[llvm-dev] Intended behavior of CGSCC pass manager.

Mon Jun 20 13:50:14 PDT 2016

Hi David,

Xinliang David Li wrote:
 > [snip]
 >
 > However, in real applications, what I see is the following pattern (for
 > instances LLVM's Pass )
 >
 > Caller() {
 >      Base *B =  Factory::create(...);
 >      Stash (B);  // store the object in some container to be 
retrieved later
 >    ...
 > }
 >
 > SomeTask() {
 >
 >     Base *B = findObject(...);
 >     B->vCall(); // do the work
 > }
 >
 > Driver() {
 >       Caller();  // create objects ...
 >       SomeTask();
 > }
 >
 > Set aside the fact that it is usually much harder to do
 > de-viritualization in this case,   assuming  the virtual call in
 > SomeTask can be devritualized. What we need is that the virtual
 > functions are processed before SomeTask node, but this is not guaranteed
 > unless we also model the call edge ordering imposed by control flow.

I think the thesis here is you cannot devirtualize the call in
`SomeTask` without also looking at `Caller` [0].  So the flow is:

  - Optimize Caller, SomeTask independently as much as you want
    * Caller -refs-> Factory::create which -refs-> the constructors
      which -refs-> the various implementation of virtual functions
      (based on my current understanding of how C++ vtables are
      lowered); so these implementations should have been simplified by
      the time we look at Caller.

  - Then look at Driver.  Caller, SomeTask are all maximally
    simplified.  We now (presumably) inline Caller and SomeTask,
    devirtualize the B->vCall (as you said: theoretically possible, but
    if findObject etc. are complex then practically maybe not), and now
    inline the maximally simplified devirtualized call targets.

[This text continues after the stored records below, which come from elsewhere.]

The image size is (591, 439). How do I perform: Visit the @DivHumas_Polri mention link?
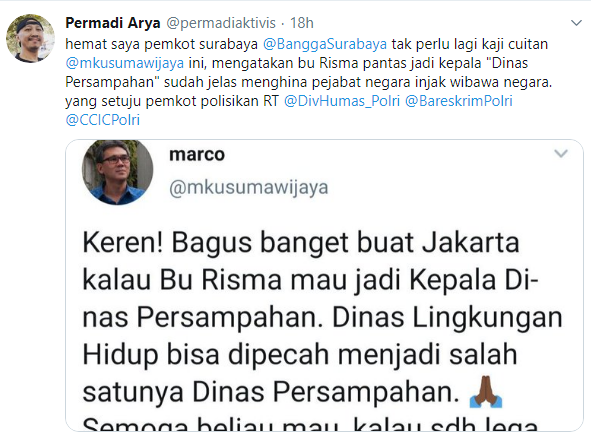click(x=342, y=101)
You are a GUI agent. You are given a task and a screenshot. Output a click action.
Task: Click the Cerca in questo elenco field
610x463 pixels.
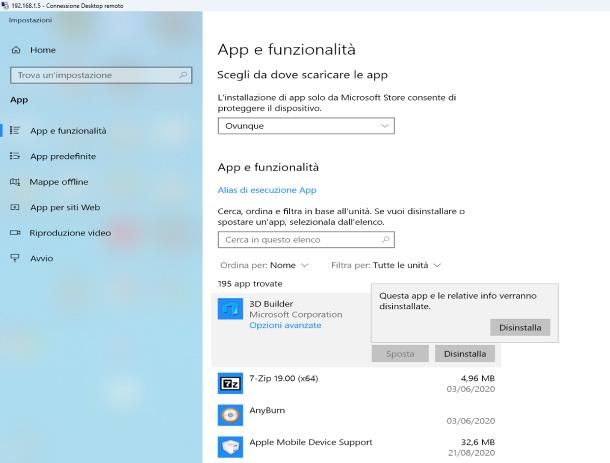coord(305,240)
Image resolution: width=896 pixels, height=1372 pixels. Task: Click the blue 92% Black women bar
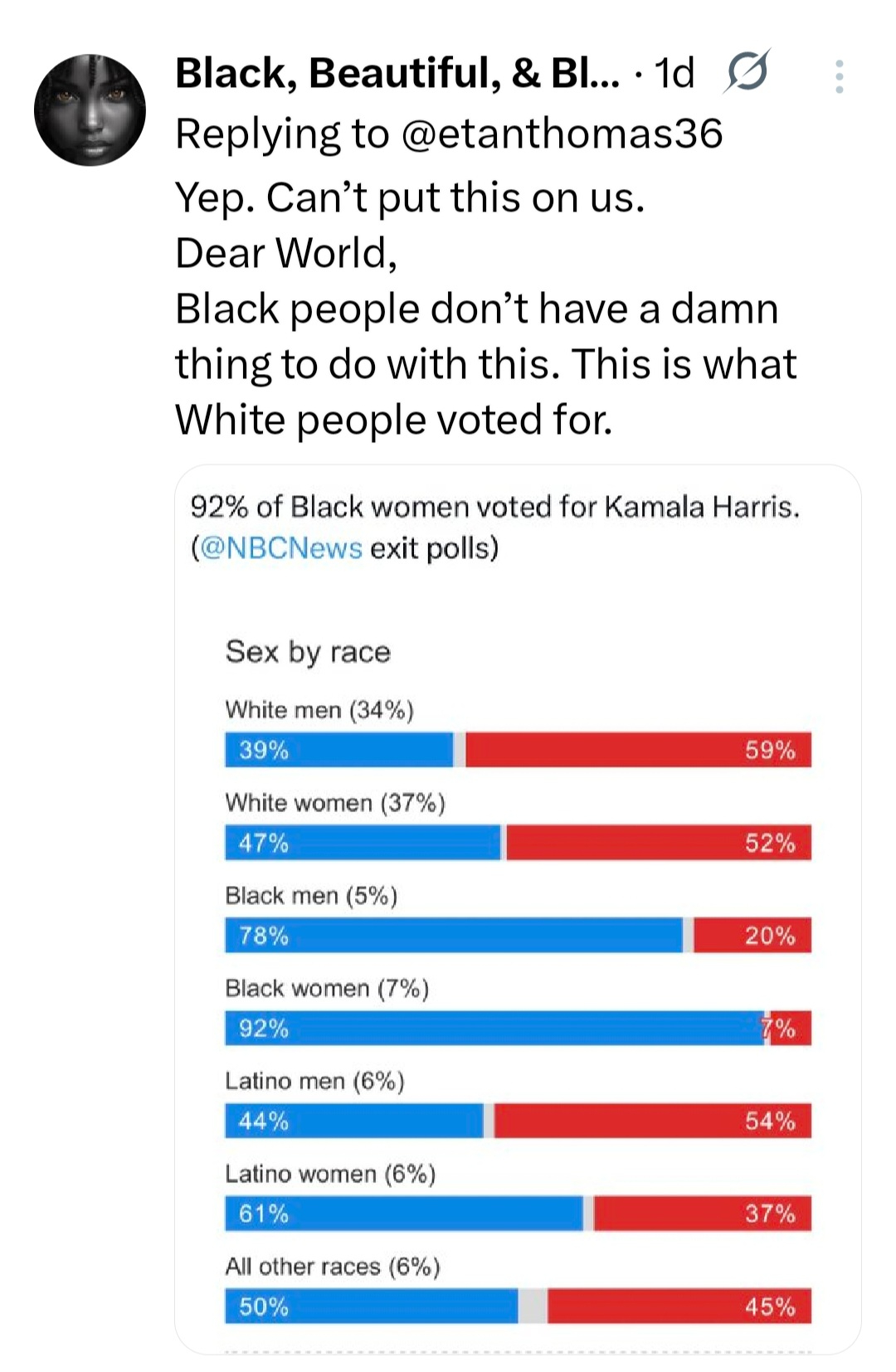tap(494, 1029)
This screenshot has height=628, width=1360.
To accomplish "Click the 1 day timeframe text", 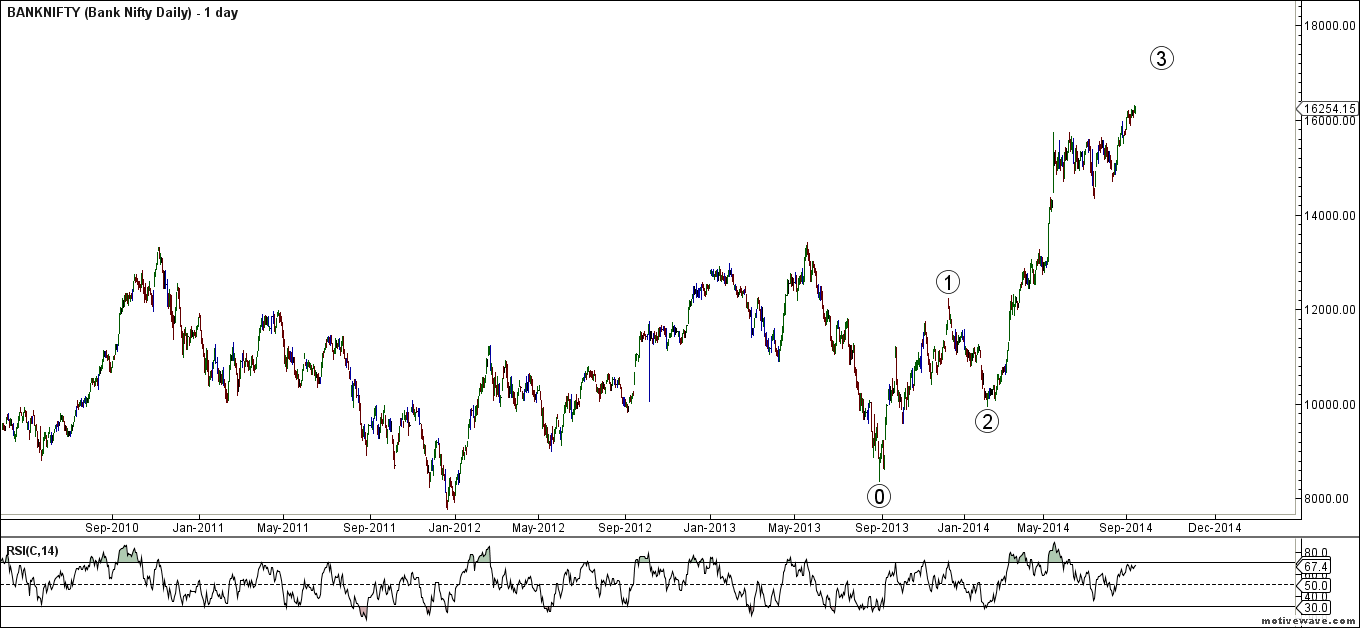I will click(220, 13).
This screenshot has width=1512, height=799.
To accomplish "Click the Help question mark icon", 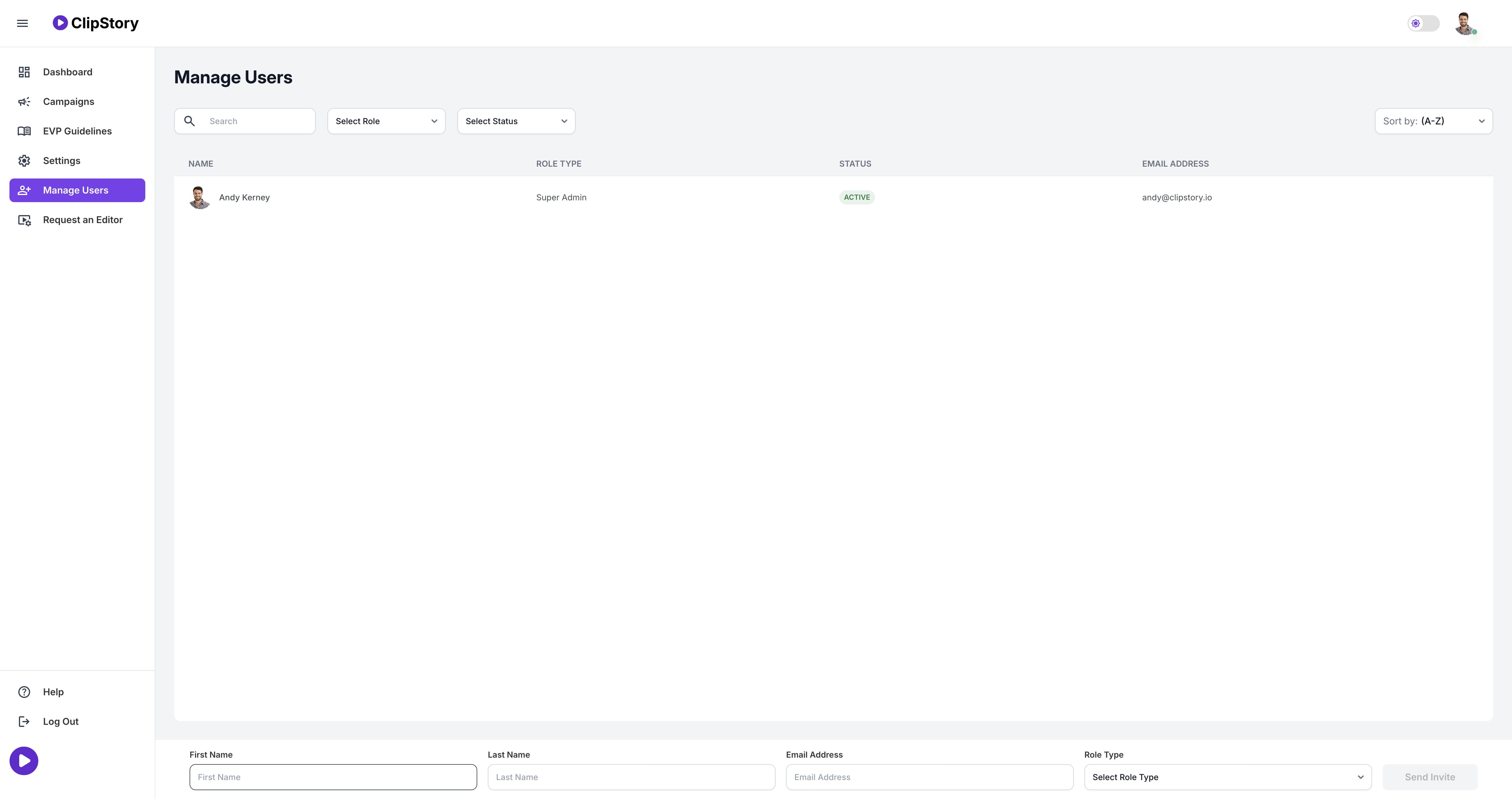I will tap(24, 692).
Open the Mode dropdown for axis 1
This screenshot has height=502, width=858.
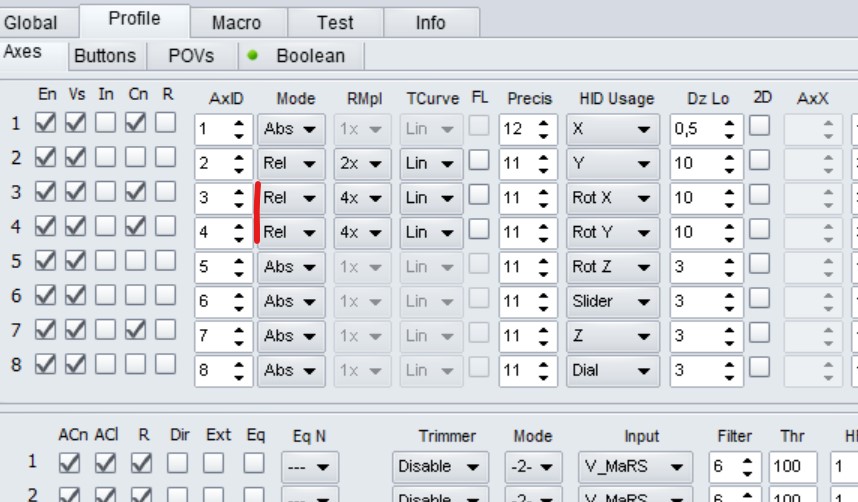tap(291, 129)
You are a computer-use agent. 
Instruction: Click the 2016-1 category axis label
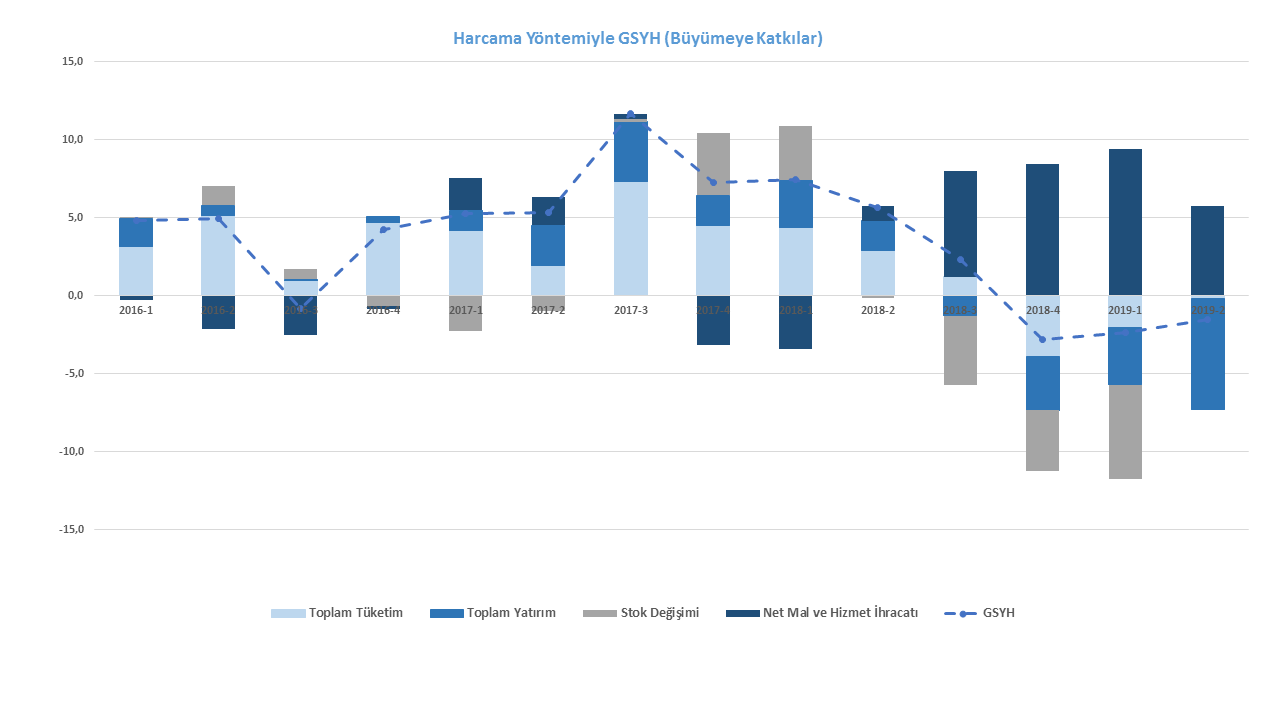click(136, 310)
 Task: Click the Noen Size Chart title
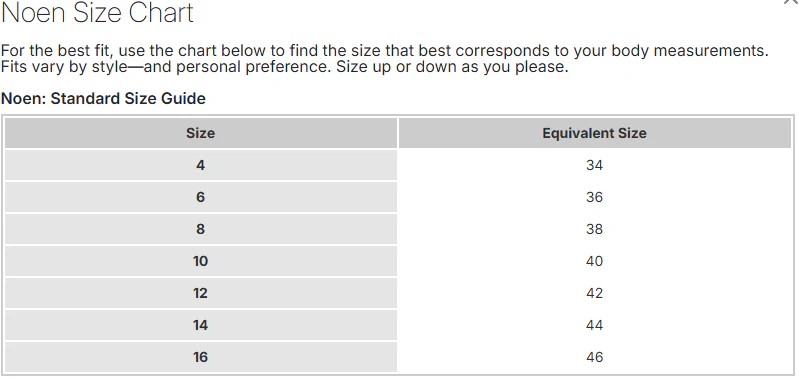(x=98, y=12)
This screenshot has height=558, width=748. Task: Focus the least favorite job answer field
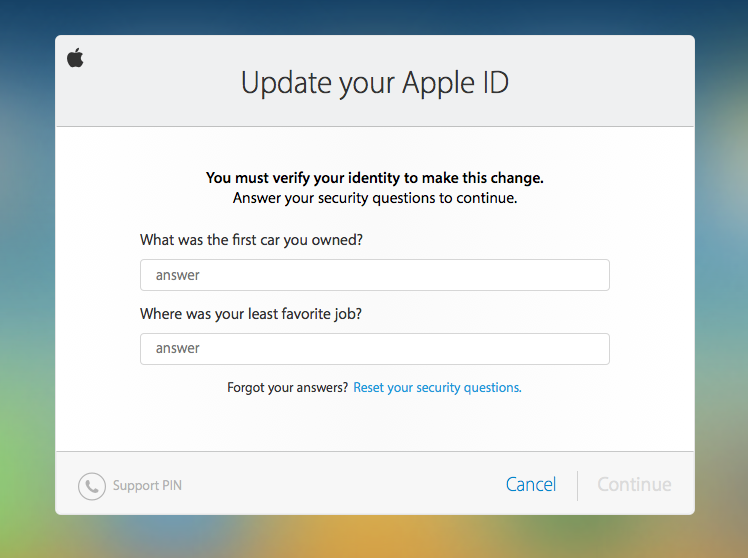pyautogui.click(x=374, y=349)
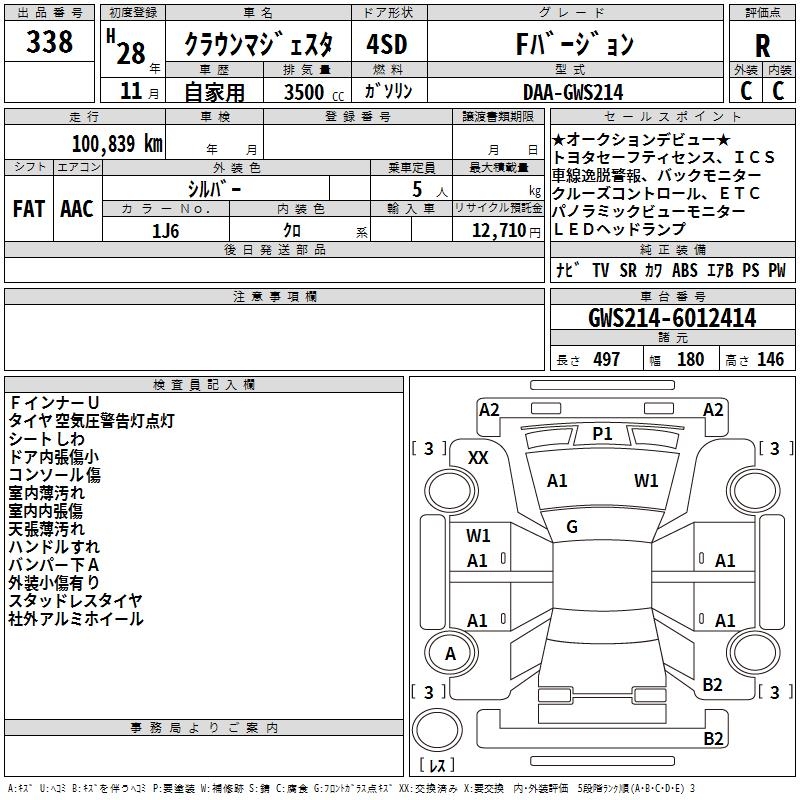Click the color number 1J6
Screen dimensions: 800x800
tap(166, 230)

 > However, this is enforcing virtual methods to be processed before their
 > object's creators. Are there other simpler ways to achieve the effect
 > (if we have data to justify it)?

Honestly: I'll have to think about it.  It is entirely possible that a
(much?) simpler design will catch 99% (or even better) of the
idiomatic cases, I just don't have a good mental model for what those
cases are.

At this point I'm waiting for Chandler to upload his patch so that we
can have this discussion on the review thread. :)

[0]: This breaks down when we allow "out of thin air"
devirtualizations (I'm stealing this term from memory models, but I
think it is appropriate here :) ), where you look at call site and
"magically" (i.e. in a way not expressible in terms of "normal"
optimizations like store forwarding, pre, gvn etc.) are able to
devirtualize the call site.  We do this all the time in Java (we'll
look at the type of the receiver object, look at the current class
hierarchy and directly mandate that a certain call site has to have a
certain target), but the RefSCC call graph does not allow for that.
These kinds of out-of-thin-air devirtualizations will have to be
modeled as ModulePass es, IIUC.

-- Sanjoy